##### Provided data

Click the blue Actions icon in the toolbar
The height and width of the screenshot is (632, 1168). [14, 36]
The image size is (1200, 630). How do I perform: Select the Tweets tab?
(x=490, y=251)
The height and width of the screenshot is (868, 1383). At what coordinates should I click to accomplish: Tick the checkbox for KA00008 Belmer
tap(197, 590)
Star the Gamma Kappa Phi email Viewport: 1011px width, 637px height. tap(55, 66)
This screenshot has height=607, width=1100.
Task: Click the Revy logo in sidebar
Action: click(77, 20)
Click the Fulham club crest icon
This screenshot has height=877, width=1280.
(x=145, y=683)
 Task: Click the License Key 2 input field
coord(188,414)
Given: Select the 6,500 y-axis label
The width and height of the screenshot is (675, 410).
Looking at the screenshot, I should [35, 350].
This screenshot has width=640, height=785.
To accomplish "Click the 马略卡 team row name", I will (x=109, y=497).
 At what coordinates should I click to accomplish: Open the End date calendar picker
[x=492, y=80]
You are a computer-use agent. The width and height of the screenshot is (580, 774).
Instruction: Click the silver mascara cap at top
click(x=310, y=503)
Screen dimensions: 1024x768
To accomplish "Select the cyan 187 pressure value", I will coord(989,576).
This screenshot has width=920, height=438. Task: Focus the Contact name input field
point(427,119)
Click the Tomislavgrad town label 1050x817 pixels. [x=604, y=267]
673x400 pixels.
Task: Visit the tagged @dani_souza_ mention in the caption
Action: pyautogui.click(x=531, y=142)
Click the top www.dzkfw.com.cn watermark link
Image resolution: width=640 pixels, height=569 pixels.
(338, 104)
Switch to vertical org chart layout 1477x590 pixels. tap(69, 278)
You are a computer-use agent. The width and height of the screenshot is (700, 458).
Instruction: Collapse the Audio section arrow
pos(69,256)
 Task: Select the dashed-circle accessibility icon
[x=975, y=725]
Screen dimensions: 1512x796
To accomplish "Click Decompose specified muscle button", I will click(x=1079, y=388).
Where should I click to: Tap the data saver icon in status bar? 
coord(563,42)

##########

Exercise requirements —
Lines from the one containing "Where should I" through the final line of the entries above are to be output exactly; omit all others.

Response to the exercise —
Where should I click to: Tap the data saver icon in status bar? 
coord(563,42)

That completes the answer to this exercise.